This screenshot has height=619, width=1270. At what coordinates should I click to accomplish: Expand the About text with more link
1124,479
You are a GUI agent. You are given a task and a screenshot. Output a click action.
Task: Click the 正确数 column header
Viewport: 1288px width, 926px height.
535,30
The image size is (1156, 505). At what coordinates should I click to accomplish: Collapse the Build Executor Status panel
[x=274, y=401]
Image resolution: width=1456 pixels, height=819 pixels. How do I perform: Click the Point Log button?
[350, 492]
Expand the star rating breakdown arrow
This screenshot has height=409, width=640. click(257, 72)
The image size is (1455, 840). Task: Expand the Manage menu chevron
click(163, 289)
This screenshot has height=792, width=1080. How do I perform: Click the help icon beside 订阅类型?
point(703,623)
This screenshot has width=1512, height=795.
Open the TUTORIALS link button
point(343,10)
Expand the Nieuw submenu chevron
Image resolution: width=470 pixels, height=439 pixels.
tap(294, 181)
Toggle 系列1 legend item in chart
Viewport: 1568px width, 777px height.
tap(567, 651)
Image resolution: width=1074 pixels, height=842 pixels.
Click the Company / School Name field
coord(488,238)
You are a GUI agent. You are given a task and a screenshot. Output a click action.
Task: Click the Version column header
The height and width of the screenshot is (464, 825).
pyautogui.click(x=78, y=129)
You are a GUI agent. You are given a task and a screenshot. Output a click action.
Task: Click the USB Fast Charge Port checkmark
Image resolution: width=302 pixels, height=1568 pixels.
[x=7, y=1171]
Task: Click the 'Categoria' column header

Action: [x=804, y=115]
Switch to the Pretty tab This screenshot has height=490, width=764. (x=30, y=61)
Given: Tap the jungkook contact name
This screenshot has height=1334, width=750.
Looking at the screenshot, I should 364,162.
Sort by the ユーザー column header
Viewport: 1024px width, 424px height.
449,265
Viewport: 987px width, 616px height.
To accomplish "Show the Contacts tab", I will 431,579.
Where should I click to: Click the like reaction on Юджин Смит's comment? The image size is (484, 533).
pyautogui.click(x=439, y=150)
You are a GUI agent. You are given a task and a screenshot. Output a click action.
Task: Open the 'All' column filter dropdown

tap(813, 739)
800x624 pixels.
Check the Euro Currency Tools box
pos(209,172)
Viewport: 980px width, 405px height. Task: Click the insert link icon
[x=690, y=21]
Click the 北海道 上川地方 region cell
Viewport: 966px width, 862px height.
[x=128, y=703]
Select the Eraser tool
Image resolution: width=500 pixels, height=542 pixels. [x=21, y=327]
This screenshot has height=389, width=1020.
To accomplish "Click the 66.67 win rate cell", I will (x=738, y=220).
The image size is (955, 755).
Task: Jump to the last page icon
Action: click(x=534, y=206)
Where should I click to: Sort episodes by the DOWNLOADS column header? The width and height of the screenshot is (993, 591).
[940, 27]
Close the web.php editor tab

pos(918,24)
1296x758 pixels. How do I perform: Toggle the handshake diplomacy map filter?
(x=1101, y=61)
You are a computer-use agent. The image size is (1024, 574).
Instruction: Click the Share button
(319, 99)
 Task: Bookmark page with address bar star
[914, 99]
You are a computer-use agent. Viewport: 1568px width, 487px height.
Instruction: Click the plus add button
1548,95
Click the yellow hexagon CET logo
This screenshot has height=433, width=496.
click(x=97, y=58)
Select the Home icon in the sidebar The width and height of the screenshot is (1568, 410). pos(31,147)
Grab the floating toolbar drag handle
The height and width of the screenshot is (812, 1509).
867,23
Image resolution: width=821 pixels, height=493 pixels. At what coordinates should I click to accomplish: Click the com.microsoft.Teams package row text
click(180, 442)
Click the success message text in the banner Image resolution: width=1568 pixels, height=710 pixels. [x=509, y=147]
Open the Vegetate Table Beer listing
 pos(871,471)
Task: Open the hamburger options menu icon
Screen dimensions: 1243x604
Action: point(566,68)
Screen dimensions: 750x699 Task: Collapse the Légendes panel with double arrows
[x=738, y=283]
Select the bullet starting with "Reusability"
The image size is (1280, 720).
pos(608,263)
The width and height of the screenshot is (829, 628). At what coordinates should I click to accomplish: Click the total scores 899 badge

**Exercise directions**
Copy every one of the rows above word for word, keeping each line as it is.

**Final answer**
This screenshot has height=619, width=1270. At what coordinates should I click to accomplish: Expand the About text with more link
1124,479
You are a GUI agent. You are given a task and a screenshot. Output a click action.
Task: Click the 正确数 column header
Viewport: 1288px width, 926px height.
535,30
The image size is (1156, 505). At what coordinates should I click to accomplish: Collapse the Build Executor Status panel
[x=274, y=401]
Image resolution: width=1456 pixels, height=819 pixels. How do I perform: Click the Point Log button?
[350, 492]
Expand the star rating breakdown arrow
This screenshot has height=409, width=640. click(257, 72)
The image size is (1455, 840). Task: Expand the Manage menu chevron
click(163, 289)
This screenshot has height=792, width=1080. How do I perform: Click the help icon beside 订阅类型?
point(703,623)
This screenshot has width=1512, height=795.
Open the TUTORIALS link button
point(343,10)
Expand the Nieuw submenu chevron
Image resolution: width=470 pixels, height=439 pixels.
tap(294, 181)
Toggle 系列1 legend item in chart
Viewport: 1568px width, 777px height.
tap(567, 651)
Image resolution: width=1074 pixels, height=842 pixels.
Click the Company / School Name field
coord(488,238)
You are a GUI agent. You are given a task and a screenshot. Output a click action.
Task: Click the Version column header
The height and width of the screenshot is (464, 825).
pyautogui.click(x=78, y=129)
You are a GUI agent. You are given a task and a screenshot. Output a click action.
Task: Click the USB Fast Charge Port checkmark
Image resolution: width=302 pixels, height=1568 pixels.
[x=7, y=1171]
Task: Click the 'Categoria' column header

Action: [x=804, y=115]
Switch to the Pretty tab This screenshot has height=490, width=764. (x=30, y=61)
Given: Tap the jungkook contact name
This screenshot has height=1334, width=750.
Looking at the screenshot, I should 364,162.
Sort by the ユーザー column header
Viewport: 1024px width, 424px height.
449,265
Viewport: 987px width, 616px height.
To accomplish "Show the Contacts tab", I will 431,579.
Where should I click to: Click the like reaction on Юджин Смит's comment? The image size is (484, 533).
pyautogui.click(x=439, y=150)
You are a GUI agent. You are given a task and a screenshot. Output a click action.
Task: Open the 'All' column filter dropdown

tap(813, 739)
800x624 pixels.
Check the Euro Currency Tools box
pos(209,172)
Viewport: 980px width, 405px height. Task: Click the insert link icon
[x=690, y=21]
Click the 北海道 上川地方 region cell
Viewport: 966px width, 862px height.
[x=128, y=703]
Select the Eraser tool
Image resolution: width=500 pixels, height=542 pixels. [x=21, y=327]
This screenshot has height=389, width=1020.
To accomplish "Click the 66.67 win rate cell", I will (x=738, y=220).
The image size is (955, 755).
Task: Jump to the last page icon
Action: click(x=534, y=206)
Where should I click to: Sort episodes by the DOWNLOADS column header? The width and height of the screenshot is (993, 591).
[940, 27]
Close the web.php editor tab

pos(918,24)
1296x758 pixels. How do I perform: Toggle the handshake diplomacy map filter?
(x=1101, y=61)
You are a computer-use agent. The image size is (1024, 574).
Instruction: Click the Share button
(319, 99)
 Task: Bookmark page with address bar star
[914, 99]
You are a computer-use agent. Viewport: 1568px width, 487px height.
Instruction: Click the plus add button
1548,95
Click the yellow hexagon CET logo
This screenshot has height=433, width=496.
click(x=97, y=58)
Select the Home icon in the sidebar The width and height of the screenshot is (1568, 410). pos(31,147)
Grab the floating toolbar drag handle
The height and width of the screenshot is (812, 1509).
867,23
Image resolution: width=821 pixels, height=493 pixels. At what coordinates should I click to accomplish: Click the com.microsoft.Teams package row text
click(180, 442)
Click the success message text in the banner Image resolution: width=1568 pixels, height=710 pixels. [x=509, y=147]
Open the Vegetate Table Beer listing
 pos(871,471)
Task: Open the hamburger options menu icon
Screen dimensions: 1243x604
Action: point(566,68)
Screen dimensions: 750x699 Task: Collapse the Légendes panel with double arrows
[x=738, y=283]
Select the bullet starting with "Reusability"
The image size is (1280, 720).
pos(608,263)
The width and height of the screenshot is (829, 628). At what coordinates should I click to accomplish: Click the total scores 899 badge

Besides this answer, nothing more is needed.